• RECORDS:
——————
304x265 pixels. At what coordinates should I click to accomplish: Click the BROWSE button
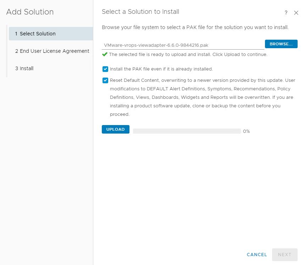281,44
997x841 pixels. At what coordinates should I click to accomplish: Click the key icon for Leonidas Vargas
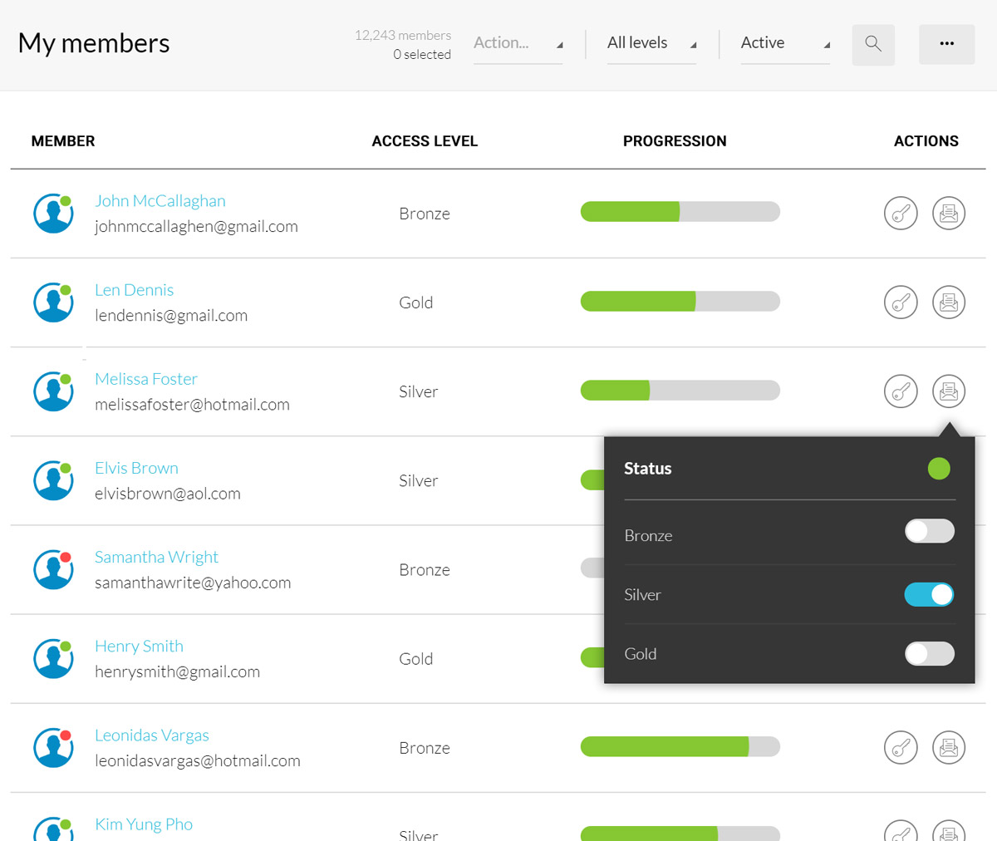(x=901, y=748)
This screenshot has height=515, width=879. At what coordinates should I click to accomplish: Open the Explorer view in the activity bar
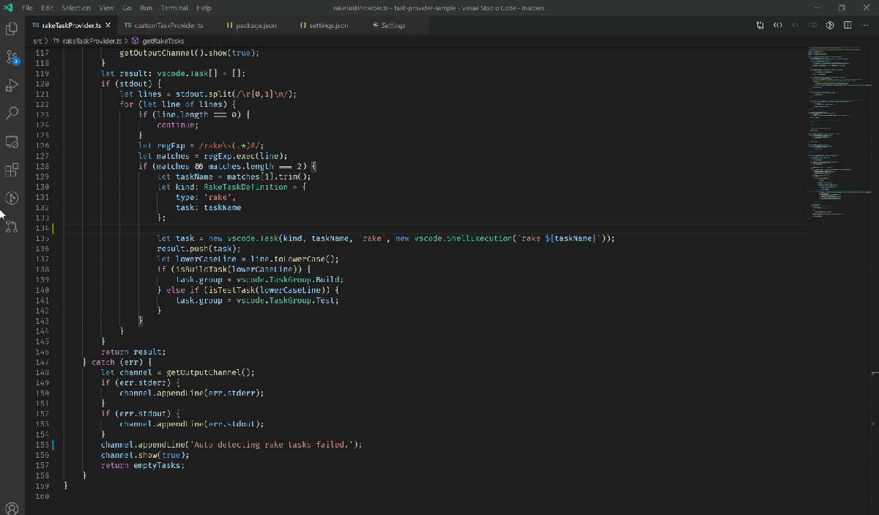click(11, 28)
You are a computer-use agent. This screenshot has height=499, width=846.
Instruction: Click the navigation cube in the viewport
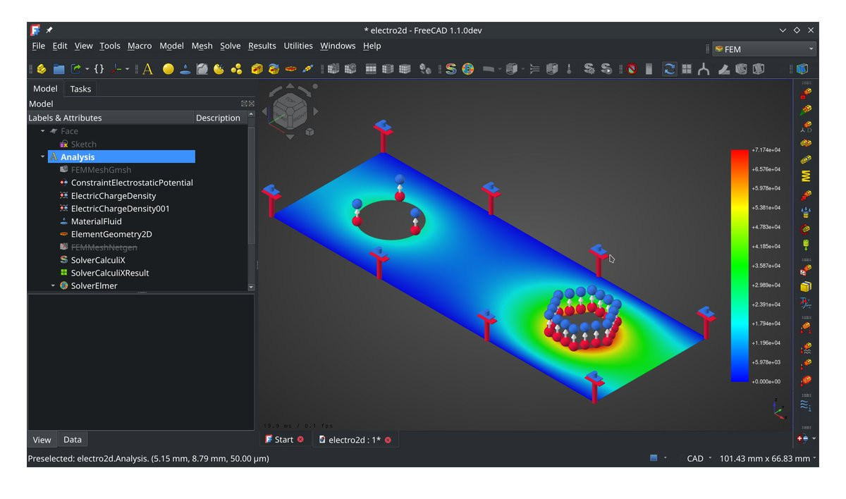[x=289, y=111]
——————
Put every line of the entries above into a JSON list of strings, one string per line, skipping blank lines and leaving the pictures out.

• WRITTEN ANSWER:
[
  "304x265 pixels. At what coordinates should I click to accomplish: Click the BROWSE button",
  "281,44",
  "997x841 pixels. At what coordinates should I click to accomplish: Click the key icon for Leonidas Vargas",
  "(x=901, y=748)",
  "This screenshot has height=515, width=879. At what coordinates should I click to accomplish: Open the Explorer view in the activity bar",
  "click(11, 28)",
  "You are a computer-use agent. This screenshot has height=499, width=846.",
  "Instruction: Click the navigation cube in the viewport",
  "[x=289, y=111]"
]